Let the record speak for itself:

  • David’s first son Amnon raped his half-sister Tamar (2 Samuel 13:1-4).
  • His third son, Absalom led a revolt to overthrow his father. Note: Tamar was Absalom’s full sister and because David — no doubt paralyzed by his own sin and judgement — never dealt with the situation, Absalom arranged the murder/execution of Amnon in retaliation for the rape.This incident quickly ballooned into a full-scale revolt. At the height of this insurrection, Absalom raped David’s concubines on the roof of the palace for all of Israel to witness (2 Samuel 16:20-23).It was the ultimate act of humiliation for his father’s regime and retribution for David’s failure to deal with Amnon.In the end Absalom’s rebellion failed, but I sometimes wonder if Jesus referred to this very incident when he taught his disciples that whatever is done and said secretly will be shouted from the roof tops (Luke 12:2, 3). If Jesus was subtly alluding to this incident, He basically said our secret sins will be shouted from the rooftops through the actions of our children.
  • Even Solomon, the son of Bathsheba and heir to David’s throne, was plagued by the lusts of his father. Solomon in direct violation of God’s word, took 700 foreign women as wives and 300 concubines. These women had a diabolical influence on Solomon seducing him into idolatry.Though Kings of this day often used arranged marriages to solidify truces with foreign nations, the Bible gets to the root of the problem stating simply that Solomon loved his foreign women (1 Kings 11:1).Old fashion lust, not national security, was the foundation for this massive harem.

Even Jesse?

There is even evidence that David’s father Jesse was influenced by a similar generational curse. In the genealogy of Jesus, recorded in Mathew 1, we see that one of the forefathers of Jesse was a woman called Rahab the Harlot (5, 6).

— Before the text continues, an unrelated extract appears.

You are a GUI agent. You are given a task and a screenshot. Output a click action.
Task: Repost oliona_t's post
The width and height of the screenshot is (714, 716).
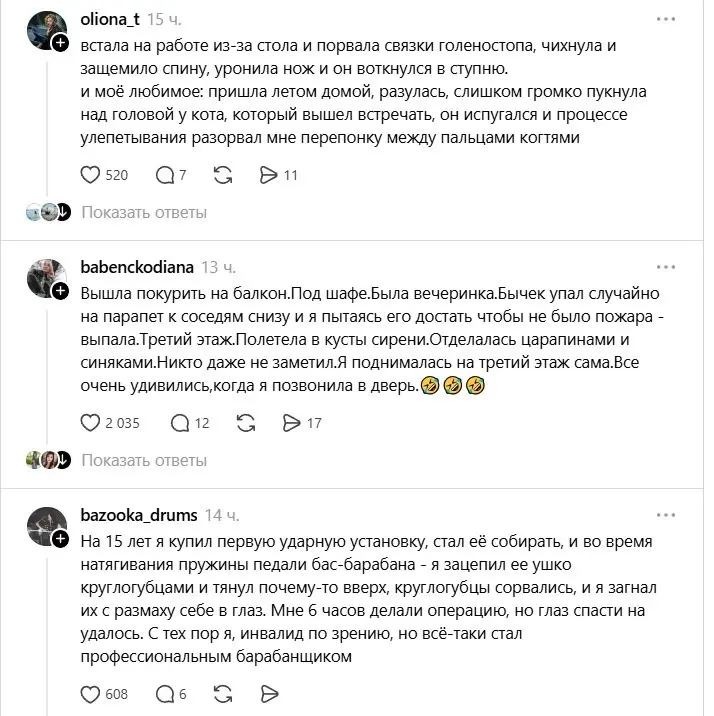click(223, 175)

She was the woman who provided a safe harbour for the Israeli men spying out Jericho.

Because of this act of generosity, Rahab and her family were given protection during Israel’s attack. She not only joined the nation of Israel but eventually married a Jewish man (Joshua 2:1-8; 6:17, 25).

Coincidentally, David was the fourth generation down from Rahab, but despite this David clearly puts the blame for this generational curse at the feet of his mother.

This was the third in a seven-part series on Generational Curses.